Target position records
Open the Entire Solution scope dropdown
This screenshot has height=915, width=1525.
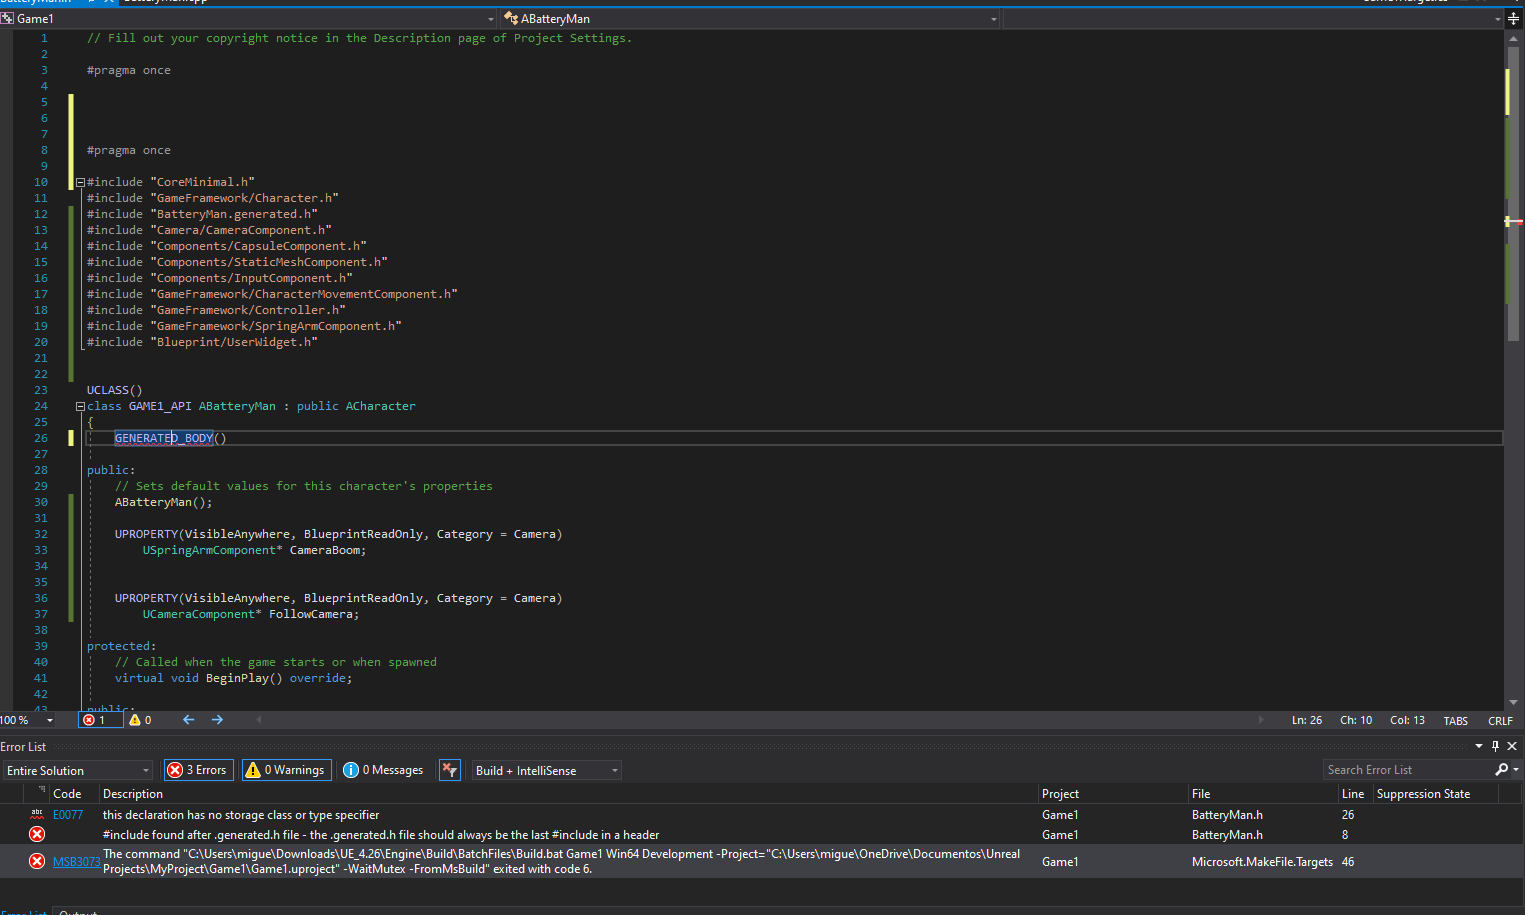78,771
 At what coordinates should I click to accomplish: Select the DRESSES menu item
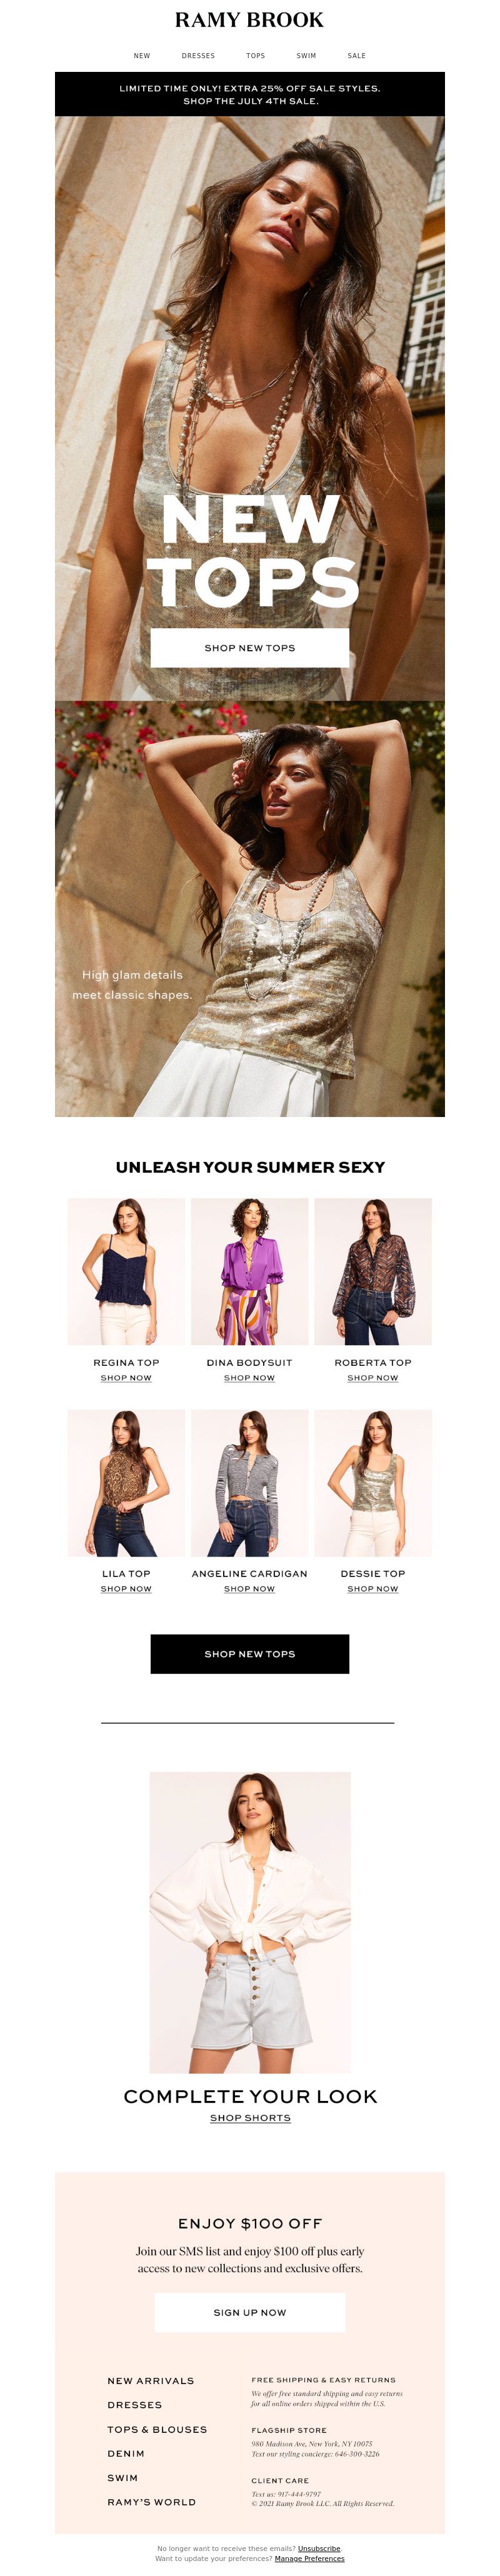coord(198,56)
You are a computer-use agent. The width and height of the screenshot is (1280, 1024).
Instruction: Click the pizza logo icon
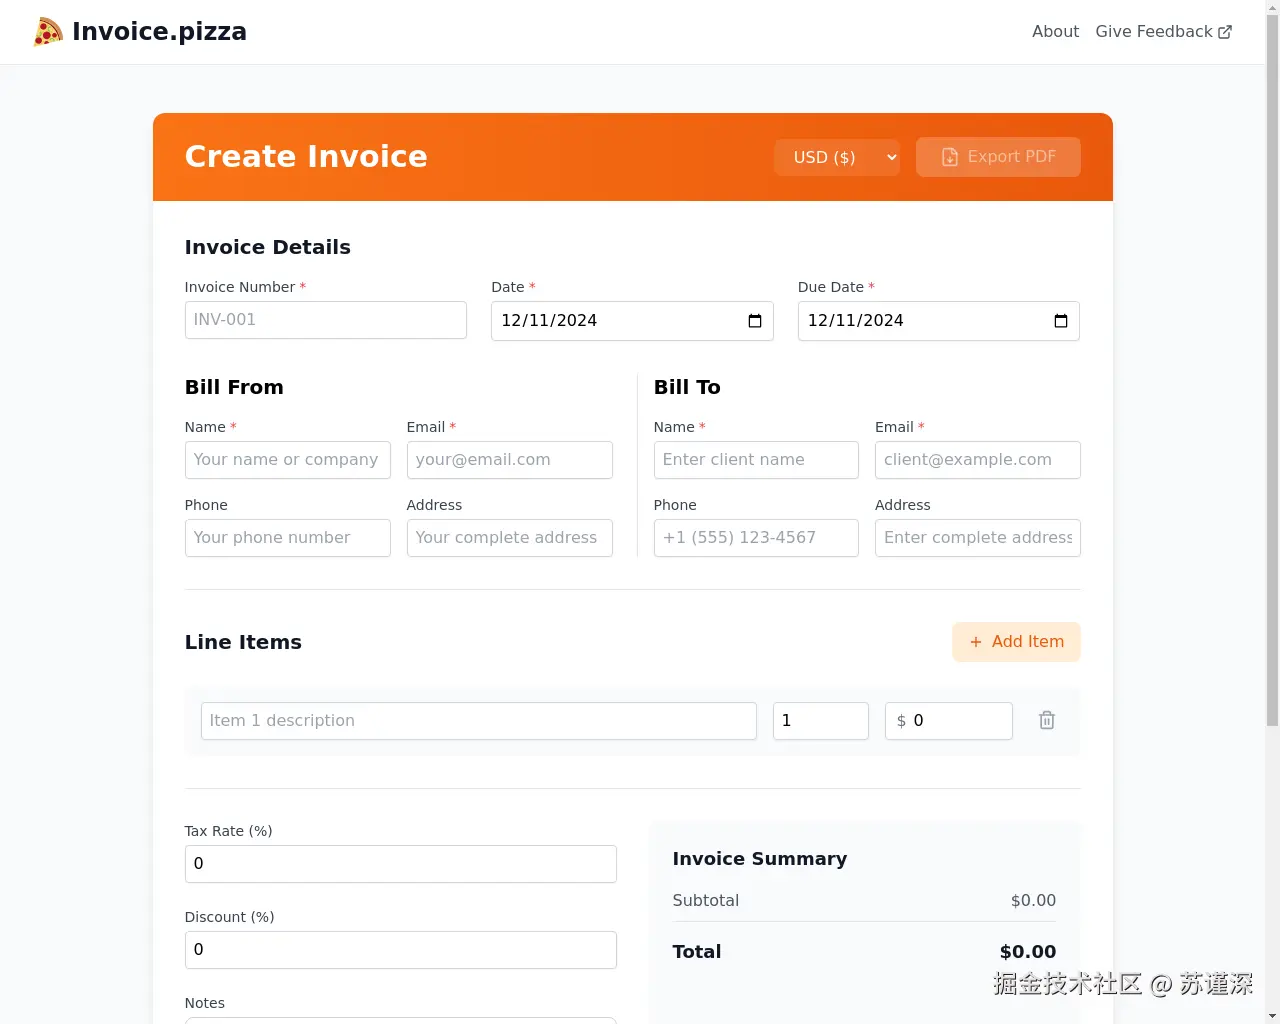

* _REQUIRED TASK_:
Can you write out every line of these records again, including the requests, but shift each coordinate in the answers up by 131 and leave out the pictures?

* _TASK SOLUTION_:
Open the Entire Solution scope dropdown
This screenshot has height=915, width=1525.
209,902
 At what coordinates should I click to accomplish: Select the DRESSES menu item
coord(329,187)
You are a computer-use agent. The width and height of the screenshot is (1280, 1024).
Instruction: Click the pizza logo icon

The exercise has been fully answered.